- Born: Lucelle Stuart Benstead Stuart, Australia
- Died: 1983 (aged 92) London, United Kingdom
- Other names: Lucille
- Occupation: Singer
- Years active: 1910-c. 1950

= Lulu Benstead =

Australian opera singer (1891–1983)

Lulu Benstead (1891–1983; born Lucelle Stuart Benstead) was an Australian opera singer and performer.

She claimed to be the first European child born in Alice Springs, although this was actually her older sister Queenie who had died in infancy.

== Early life ==
Benstead was born in 1891. At that time, her parents Triphenia and William Benstead leased the Stuart Arms Hotel in Stuart (now Alice Springs), where they publicly presented her on 5 February 1891. Later that year, and after tiring of the Stuart Arms Hotel and the prospects of the Arltunga Goldfields, the family moved to Coolgardie, where the musically-talented family entertained people on the mining fields, among other activities. In Coolgardie, Lulu trained with the woman married to Jack Wilson and helped the town be recognised as the "musical centre of the goldfields".

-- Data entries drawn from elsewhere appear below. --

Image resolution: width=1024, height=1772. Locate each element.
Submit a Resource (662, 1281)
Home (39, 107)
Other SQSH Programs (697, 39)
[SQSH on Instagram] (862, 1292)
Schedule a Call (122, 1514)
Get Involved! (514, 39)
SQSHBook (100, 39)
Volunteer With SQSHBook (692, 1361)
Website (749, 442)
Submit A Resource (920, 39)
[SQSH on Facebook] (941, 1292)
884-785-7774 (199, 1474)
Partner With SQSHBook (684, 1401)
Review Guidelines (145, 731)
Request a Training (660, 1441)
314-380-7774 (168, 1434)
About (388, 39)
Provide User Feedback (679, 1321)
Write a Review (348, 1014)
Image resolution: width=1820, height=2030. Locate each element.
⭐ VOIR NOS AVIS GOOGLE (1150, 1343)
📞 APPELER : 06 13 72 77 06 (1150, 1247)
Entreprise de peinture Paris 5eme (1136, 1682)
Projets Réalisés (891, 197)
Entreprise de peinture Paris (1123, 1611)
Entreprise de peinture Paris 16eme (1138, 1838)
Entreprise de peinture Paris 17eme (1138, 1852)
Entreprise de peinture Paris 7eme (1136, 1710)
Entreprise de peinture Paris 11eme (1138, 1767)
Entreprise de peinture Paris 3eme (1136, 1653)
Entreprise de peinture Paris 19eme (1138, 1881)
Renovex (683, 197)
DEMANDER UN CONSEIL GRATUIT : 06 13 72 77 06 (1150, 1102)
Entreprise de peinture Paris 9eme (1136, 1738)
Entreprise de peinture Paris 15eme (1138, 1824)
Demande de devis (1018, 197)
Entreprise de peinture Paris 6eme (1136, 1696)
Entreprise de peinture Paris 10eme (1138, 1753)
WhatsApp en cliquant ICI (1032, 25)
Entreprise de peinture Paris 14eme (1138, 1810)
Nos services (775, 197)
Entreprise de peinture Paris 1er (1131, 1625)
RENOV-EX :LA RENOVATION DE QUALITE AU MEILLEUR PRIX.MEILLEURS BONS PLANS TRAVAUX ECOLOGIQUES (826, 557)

In 1907, the 'Coolgardie Lulu Benstead Continental Musical Education Fund Committee' was set up to raise money for her musical education, and her family moved to England in 1910 to help her further her career. Using the money raised, she traveled to Berlin and Paris.

== Career ==
Once living in Europe Benstead sang extensively in Paris, Vienna, Milan, America and Canada, and often topped the bill at the London Palladium, under the newly adopted professional name "Lucille".

Some of her most popular songs, that she introduced and were written for her, are: "The Bells of St. Mary's", "God send you back to me", "My Curly Headed Baby", "The Long, Long Trail", "The Perfect Day" and "Chloe". According to Jose Petrick, Benstead's personal favourite song was "Stay In Your Own Backyard".

She also sang to troops in both World Wars throughout Germany, France, Holland and the Middle East, during which she often experienced great personal discomfort.

==Later life==

She gave singing lessons in London for her last 30 years, almost until her death at age 92.